Malgré l’absence de plans de restructuration définitifs, Industrie Canada disposait d’information générale sur les coûts de la restructuration au Canada, le montant du financement public qui serait nécessaire et l’utilisation prévue des fonds. Le BVG a aussi constaté que le Ministère disposait d’analyses limitées sur la façon dont les mesures de restructuration devaient améliorer la situation financière des filiales canadiennes, sur les concessions faites par les parties prenantes et sur la façon dont les sociétés comptaient rembourser les prêts[19]. Invité à préciser en quoi consistaient certaines informations générales, Richard Domingue, directeur principal au BVG, a indiqué que les renseignements à l'appui du processus décisionnel lié à quelques dossiers – comme ceux concernant les régimes de retraite de GM Canada – étaient assez limités, de sorte que le BVG a remis en question la façon dont le gouvernement fédéral avait pris ces décisions[20]. M. Jennings, quant à lui, a fait valoir que des « discussions à l’externe ont été tenues avec des membres de l’industrie, y compris les assembleurs et les fournisseurs, afin de recueillir de l’information essentielle aux fins de l’évaluation et de la compréhension des risques. Le gouvernement a ensuite pris une décision responsable et des mesures décisives. Par la suite, le ministère que je représente a surveillé les deux entreprises pour s’assurer qu’elles s’acquittaient de leurs obligations au titre de l’entente et pour veiller à ce que la restructuration donne les résultats souhaités[21]. »
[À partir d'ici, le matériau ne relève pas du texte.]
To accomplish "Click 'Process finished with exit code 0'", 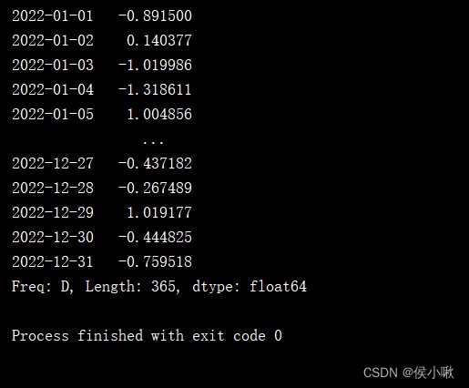I will pos(147,336).
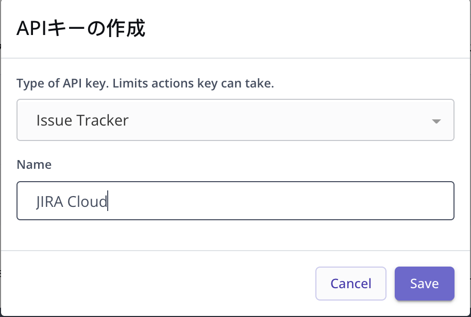Click the dropdown arrow caret icon
This screenshot has height=317, width=471.
click(x=436, y=121)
M. Jennings a expliqué qu’Industrie Canada avait obtenu les plans de restructuration définitifs des entreprises :

Les gouvernements du Canada et de l’Ontario ont décidé qu’il était important de s’assurer que nos intérêts étaient protégés dans le cadre de ces audiences, en ce qui a trait à la façon dont elles allaient se restructurer. Nous avons exigé que les entreprises fournissent des plans de restructuration qui établissent clairement ce dont elles avaient besoin pour être rentables, et pour être rentables non seulement aux États‑Unis, mais aussi au Canada. Un certain nombre de lacunes ont été cernées dans les premiers plans de restructuration élaborés, et elles ont été mises en lumière dans le rapport du vérificateur général. Dans tous les cas, pour tous les éléments qui ont été jugés insuffisants, nous avons reçu suffisamment d’information pour prendre une décision éclairée afin de participer à la restructuration[22].

Par ailleurs, le gouvernement fédéral avait indiqué qu’il accorderait une aide à l’industrie à la condition que les parties prenantes, telles que les travailleurs syndiqués, les fournisseurs et les concessionnaires de Chrysler Canada et de GM Canada, acceptent de faire des concessions[23]. Le BVG a cependant constaté qu’Industrie Canada n’avait pas évalué l’incidence des concessions devant être faites par les parties prenantes sur les coûts ou la viabilité à long terme des sociétés[24]. Il a aussi observé que le Ministère disposait d’analyses limitées pour déterminer si les fournisseurs et les concessionnaires avaient fait des concessions pour contribuer à réduire les coûts des sociétés[25].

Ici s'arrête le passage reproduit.